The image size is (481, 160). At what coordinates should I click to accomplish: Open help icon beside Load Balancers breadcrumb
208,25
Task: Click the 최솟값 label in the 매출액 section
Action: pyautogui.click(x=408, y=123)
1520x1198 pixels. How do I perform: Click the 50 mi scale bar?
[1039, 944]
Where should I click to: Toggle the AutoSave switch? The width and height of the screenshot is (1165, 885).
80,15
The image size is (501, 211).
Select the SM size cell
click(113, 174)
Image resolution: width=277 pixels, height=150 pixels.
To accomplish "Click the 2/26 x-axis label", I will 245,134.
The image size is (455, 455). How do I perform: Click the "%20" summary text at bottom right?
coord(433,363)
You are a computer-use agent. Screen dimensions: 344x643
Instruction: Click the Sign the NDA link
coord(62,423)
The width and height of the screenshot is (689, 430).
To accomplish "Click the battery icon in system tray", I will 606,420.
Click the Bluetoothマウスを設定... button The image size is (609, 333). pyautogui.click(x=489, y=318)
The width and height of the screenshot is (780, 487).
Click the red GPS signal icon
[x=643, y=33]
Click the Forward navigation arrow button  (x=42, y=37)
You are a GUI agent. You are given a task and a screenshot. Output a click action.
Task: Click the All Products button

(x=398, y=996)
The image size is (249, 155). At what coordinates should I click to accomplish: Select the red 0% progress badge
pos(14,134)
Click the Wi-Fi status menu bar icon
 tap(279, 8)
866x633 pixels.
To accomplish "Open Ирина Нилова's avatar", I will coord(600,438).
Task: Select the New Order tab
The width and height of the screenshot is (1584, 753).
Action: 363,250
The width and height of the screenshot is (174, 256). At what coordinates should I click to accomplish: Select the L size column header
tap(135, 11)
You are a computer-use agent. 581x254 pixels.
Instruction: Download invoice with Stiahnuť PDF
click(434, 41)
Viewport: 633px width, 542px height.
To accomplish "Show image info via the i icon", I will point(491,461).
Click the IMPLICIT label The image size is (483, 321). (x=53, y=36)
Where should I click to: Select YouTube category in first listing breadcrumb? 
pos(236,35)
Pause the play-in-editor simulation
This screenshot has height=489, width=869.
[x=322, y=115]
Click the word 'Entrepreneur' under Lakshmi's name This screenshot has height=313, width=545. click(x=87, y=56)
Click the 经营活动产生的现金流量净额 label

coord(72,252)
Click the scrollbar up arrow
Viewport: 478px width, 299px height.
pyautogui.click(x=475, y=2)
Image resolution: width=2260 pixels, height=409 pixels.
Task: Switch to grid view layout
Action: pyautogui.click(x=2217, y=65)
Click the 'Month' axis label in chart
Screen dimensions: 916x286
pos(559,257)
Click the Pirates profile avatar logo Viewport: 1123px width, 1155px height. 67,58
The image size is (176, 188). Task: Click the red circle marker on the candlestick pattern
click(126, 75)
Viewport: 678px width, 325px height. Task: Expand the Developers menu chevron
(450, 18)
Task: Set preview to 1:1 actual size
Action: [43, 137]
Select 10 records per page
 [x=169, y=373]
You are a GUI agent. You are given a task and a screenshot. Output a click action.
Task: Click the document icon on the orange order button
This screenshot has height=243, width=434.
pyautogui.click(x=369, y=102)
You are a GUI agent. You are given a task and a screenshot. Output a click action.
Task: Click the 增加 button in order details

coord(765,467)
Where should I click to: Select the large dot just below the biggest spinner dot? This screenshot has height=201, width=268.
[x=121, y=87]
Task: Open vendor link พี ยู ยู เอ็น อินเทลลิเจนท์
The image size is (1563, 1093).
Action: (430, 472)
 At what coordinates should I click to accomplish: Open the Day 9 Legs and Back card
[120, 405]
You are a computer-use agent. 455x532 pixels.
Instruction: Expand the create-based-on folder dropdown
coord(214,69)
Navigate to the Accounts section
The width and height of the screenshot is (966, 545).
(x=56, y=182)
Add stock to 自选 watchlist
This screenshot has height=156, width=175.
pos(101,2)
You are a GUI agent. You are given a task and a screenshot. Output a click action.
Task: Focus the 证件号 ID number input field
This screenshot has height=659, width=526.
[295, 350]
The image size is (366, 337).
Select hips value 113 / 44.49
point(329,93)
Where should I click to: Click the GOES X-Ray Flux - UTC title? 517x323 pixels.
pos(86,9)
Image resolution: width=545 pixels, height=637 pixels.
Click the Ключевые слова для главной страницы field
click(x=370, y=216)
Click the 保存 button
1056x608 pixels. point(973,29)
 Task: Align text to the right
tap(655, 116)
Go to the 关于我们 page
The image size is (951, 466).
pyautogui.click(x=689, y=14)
# # # #
• _TASK DIRECTIONS_:
Find every line above that contains the word "arrow", and return each one.

• _EXERCISE ANSWER_:
Click the Forward navigation arrow button  (x=42, y=37)
Click the scrollbar up arrow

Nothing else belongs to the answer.